Pour info, 80 % des affaires jugées par les cours d'assises sont à dominantes sexuelles et familiales. Il y a par an un peu moins de 8 000 condamnations criminelles pour agressions sexuelles dont viol.
Et bien il en ressort que la figure du prédateur qui cible ses victimes inconnues de lui n'existe quasiment pas. C'est rarissime. Il n'y a pas pléthore de Guy Georges, Patrice Allègre ou de Michel Fourniret.
On a plus de chance de se faire violer par son père, son oncle, son beau-père, qui, le soir venu "se trompe" de chambre à coucher ou de salle de bain. Le tout sur fond d'organisation familiale très particulière où le tabou de l'inceste n'apparaît plus et où l'apprentissage de la libre disposition de son corps est défaillant.
Idem pour les femmes dont beaucoup sont victimes de leur mari, conjoint, ex, etc.
Bref, l'agresseur sexuel est globalement quelqu'un qui connaît intimement la victime. Sa tenue s'avère indifférente.
Dans les autres cas, où l'agresseur et la victime de se connaissent pas et bien là aussi souvent on est pas forcément dans une délinquance de prédation.

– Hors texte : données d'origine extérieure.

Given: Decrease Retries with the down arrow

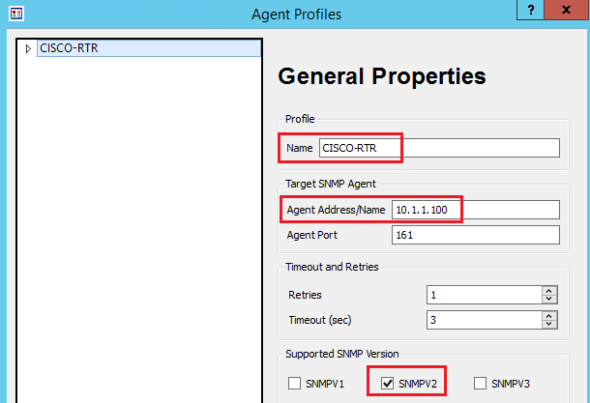Looking at the screenshot, I should [549, 299].
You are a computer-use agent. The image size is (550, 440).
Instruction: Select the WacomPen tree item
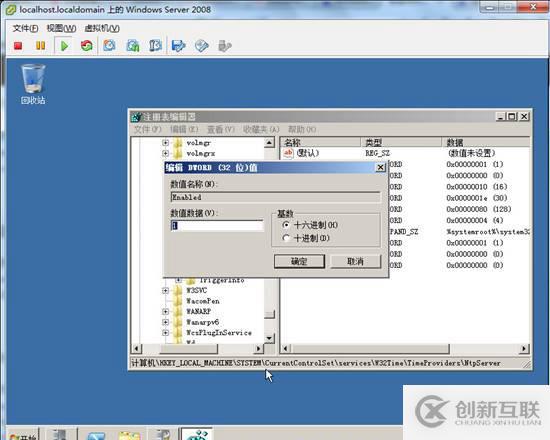point(203,301)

Très souvent d'ailleurs, on se situe dans un schéma où il y a méprise chez l'un des intentions de l'autre et inversement. Pour caricaturer l'agresseur croyait la victime consentante. De son côté, elle croyait qu'il n'allait pas aller si loin. Elle n'a pu alors soit dire non, soit faire comprendre ce refus. On est bien loin de la simple tenue vestimentaire mais dans une terrible amiguité comportementale chez les deux protagonistes.

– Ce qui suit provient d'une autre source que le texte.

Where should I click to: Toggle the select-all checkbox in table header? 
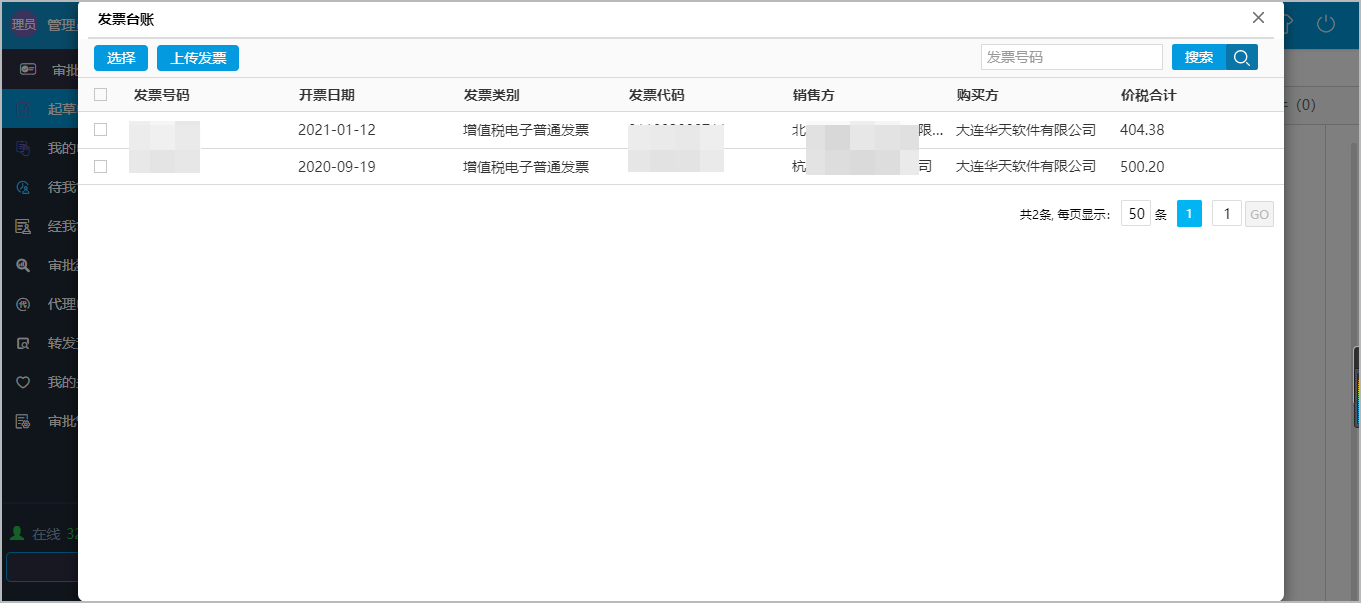click(100, 95)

Mais ce qui est flagrant chez beaucoup de victimes, notamment des femmes adolescentes ou jeunes adultes, c'est le peu de conscience de leur propre corps et de ce qu'autrui a le droit d'y faire. Pas mal ne possèdent aucune connaissance ou respect de leur propre corps.
Combien de fois certains professionnels ont entendu des victimes leur dire "Mais moi au départ je croyait que l'amour c'était ça. Que faire l'amour ça voulait dire faire ça ou ça. Qu'il fallait dire oui". "Qu'il avait le droit de faire ça"?
Combien de demoiselles sont dans une telles détresse affective qu'elles sont prêtent à tout avec leur corps pour garder celui dont elles pensent qu'il les aime?
Et ce n'est qu'après, par ex. le lendemain de la relation sexuelle plus ou moins consentie à l'arrière d'une voiture au sortir d'une discothèque ou par ex. après avoir parlé à une amie sur la relation avec le petit ami du moment, qu'elles s'aperçoivent qu'elles ont été victimes d'une agression sexuelle.
Dans une affaire un peu glauque, je me souviens même avoir vu un auteur de viol offrir un café à sa victime et l'accompagner à l'arrêt de bus le plus proche puis appeler un taxi. C'est le chauffeur de taxi qui a compris ce qui s'était passé, a refusé d'amener la jeune femme chez elle et l'a conduite au urgence (devant la cour d'assises, ce chauffeur s'est effondré en larme en affirmant qu'il aurait bien aimé faire plus).
Pour en revenir plus spécifiquement au sujet, c'est donc moins la tenue des gamines qui compte que leur apprentissage de leur propre corps. De la conscience du fait qu'il n'est pas à la disposition d'autrui et de la capacité à dire sans équivoque "non".
La tenue peut servir à faire passer le message sans équivoque ou à empêcher l'auteur de passer outre le refus.